なぜ昔、東京駅行きのバスが武蔵境駅起点になっていたかが気になります。想像すると明治22年に開通した甲武鉄道の新宿ー立川間は駅が中野、境、国分寺の3駅しかありませんでした。この中で境が現在の武蔵境に相当するのですが、それだけ武蔵境が力を持っていた場所であったのかもしれません。ちなみに境停車場は田無とを結ぶ馬車が運行されていたほか、江戸時代から観光名所であった玉川上水の小金井桜の最寄り駅として賑わっていたそうです。

バスは武蔵境駅を出ると、少しだけ南に走ってから連雀通りで曲がって、ここを東方向に中央線と平行して走ります。そして、下連雀付近で吉祥寺通りにぶつかったら、吉祥寺通りを北へ走ります。ジブリ美術館を右手、井の頭自然文化園を左手に見ながら、やがてバスは吉祥寺駅近くで井の頭通りとぶつかります。

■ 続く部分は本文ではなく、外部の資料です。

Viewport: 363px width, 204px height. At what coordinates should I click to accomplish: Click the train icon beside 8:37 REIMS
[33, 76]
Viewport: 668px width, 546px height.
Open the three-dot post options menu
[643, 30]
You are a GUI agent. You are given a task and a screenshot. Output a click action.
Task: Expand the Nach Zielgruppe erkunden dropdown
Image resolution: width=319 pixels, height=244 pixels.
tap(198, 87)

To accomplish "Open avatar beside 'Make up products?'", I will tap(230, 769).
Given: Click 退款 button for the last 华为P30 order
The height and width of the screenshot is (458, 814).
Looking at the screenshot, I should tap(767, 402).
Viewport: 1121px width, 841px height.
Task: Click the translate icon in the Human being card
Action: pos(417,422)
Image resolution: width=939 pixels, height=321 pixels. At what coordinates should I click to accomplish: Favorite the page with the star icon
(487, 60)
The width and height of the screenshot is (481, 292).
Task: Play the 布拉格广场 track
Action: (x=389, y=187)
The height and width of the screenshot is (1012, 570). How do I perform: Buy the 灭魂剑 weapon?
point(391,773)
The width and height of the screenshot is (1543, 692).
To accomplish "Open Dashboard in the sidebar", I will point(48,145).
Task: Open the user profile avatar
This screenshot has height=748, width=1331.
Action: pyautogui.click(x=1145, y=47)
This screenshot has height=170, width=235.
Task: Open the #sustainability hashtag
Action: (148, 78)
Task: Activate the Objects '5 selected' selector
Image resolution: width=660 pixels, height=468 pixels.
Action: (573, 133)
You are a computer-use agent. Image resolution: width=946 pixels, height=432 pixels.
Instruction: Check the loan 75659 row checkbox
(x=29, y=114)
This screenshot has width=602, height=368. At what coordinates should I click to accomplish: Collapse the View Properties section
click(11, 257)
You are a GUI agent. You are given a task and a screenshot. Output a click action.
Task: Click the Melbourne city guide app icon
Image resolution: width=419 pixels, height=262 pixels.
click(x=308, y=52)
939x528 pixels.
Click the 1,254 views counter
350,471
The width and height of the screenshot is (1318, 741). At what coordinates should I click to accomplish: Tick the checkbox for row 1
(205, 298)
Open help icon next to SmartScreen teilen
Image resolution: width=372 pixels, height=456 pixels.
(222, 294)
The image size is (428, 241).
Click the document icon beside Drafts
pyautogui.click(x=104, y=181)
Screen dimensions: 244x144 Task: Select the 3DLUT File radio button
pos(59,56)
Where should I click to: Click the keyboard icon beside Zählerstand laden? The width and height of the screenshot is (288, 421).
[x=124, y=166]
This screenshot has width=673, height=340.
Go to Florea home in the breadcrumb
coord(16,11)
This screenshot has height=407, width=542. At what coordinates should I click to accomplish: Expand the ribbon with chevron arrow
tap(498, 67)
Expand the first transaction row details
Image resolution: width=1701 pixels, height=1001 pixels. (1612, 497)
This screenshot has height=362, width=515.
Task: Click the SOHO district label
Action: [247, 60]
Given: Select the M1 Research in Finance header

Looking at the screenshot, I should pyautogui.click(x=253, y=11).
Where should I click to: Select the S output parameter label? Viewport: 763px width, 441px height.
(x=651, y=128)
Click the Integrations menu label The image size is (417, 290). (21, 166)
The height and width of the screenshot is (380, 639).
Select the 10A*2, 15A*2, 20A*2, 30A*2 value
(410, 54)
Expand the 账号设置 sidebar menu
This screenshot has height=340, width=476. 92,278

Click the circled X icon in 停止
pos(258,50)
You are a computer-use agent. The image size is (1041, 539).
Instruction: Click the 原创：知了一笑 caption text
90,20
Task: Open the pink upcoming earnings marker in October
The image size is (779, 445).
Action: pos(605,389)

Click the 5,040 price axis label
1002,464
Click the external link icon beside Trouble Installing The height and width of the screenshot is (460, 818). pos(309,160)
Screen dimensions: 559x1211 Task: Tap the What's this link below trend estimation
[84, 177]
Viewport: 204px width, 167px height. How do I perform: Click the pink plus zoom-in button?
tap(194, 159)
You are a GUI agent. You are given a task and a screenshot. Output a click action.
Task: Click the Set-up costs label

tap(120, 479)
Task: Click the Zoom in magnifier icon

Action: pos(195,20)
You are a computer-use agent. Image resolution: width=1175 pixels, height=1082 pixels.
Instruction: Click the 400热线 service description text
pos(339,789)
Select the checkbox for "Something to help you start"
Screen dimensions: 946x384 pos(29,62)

この井の頭通りは以前は水道通りと呼ばれていたように、道の下には大きな水道管が埋まっているようです。この井の頭通りを西方向に曲がって、渋谷方面へとバスは向かいます。

吉祥寺から新宿まで

やがて、右手に小田急バスの吉祥寺営業所が見えて、そのまま井の頭線と平行して走ります。永福町を過ぎて明大前が近づいてきたあたりで今度は甲州街道とぶつかります。この甲州街道を左に曲がって、そのまま京王線に沿って新宿へと向かっていきます。

この宿44系統のバスは1時間に1回程度しか運転されておらず、しかもバスは小さめの、チョロQのようなバスです。それでも、お客さんは結構乗っていて、いつも席はほとんど埋まっているようです。最初から最後まで乗り通す人は少なくて、途中から途中のバス停までという方々が多いのではないでしょうか。吉祥寺駅付近や甲州街道付近では渋滞に巻き込まれることもあるので、運転手さんは長時間の乗車になり大変だと思います。

武蔵境方面から新宿方面へ行くときには、だいたい時間通りのことが多いと思うのですが、逆に新宿駅から武蔵境方面へ行くバスは運転時間がとっても遅れていることが多々ありますので、バス停ですごく待たされることが少なくありません。それでも新宿駅西口では辛抱強くバスを待っている人が多いのは、このバスが便利なエリアに住んでいる方々が多いということなのでしょう。

新宿駅西口小田急ハルク前

このバスは新宿駅西口では小田急ハルク(ビックカメラ西口店)の前にバス停があります。御殿場方面や小田急センチュリーハイアットへ行くバスのバス停と同じ場所にあります。新宿駅というと小田急バスにとってもターミナル駅のはずなのですが、新宿駅西口には都営バスや京王バスのバス停がとても多くて、小田急バスのバス停はこの小田急ハルクの前に小さく追いやられている感じがします。小田急バスが新宿駅西口でこんなに肩身の狭い思いをしているのには何か歴史的な背景があるのでしょうか。(新宿駅に乗り入れている一般の乗り合いバスは実はこの宿44系統だけだったりします。小田急電鉄の始発駅にもかかわらず、何だか不思議な感じがします)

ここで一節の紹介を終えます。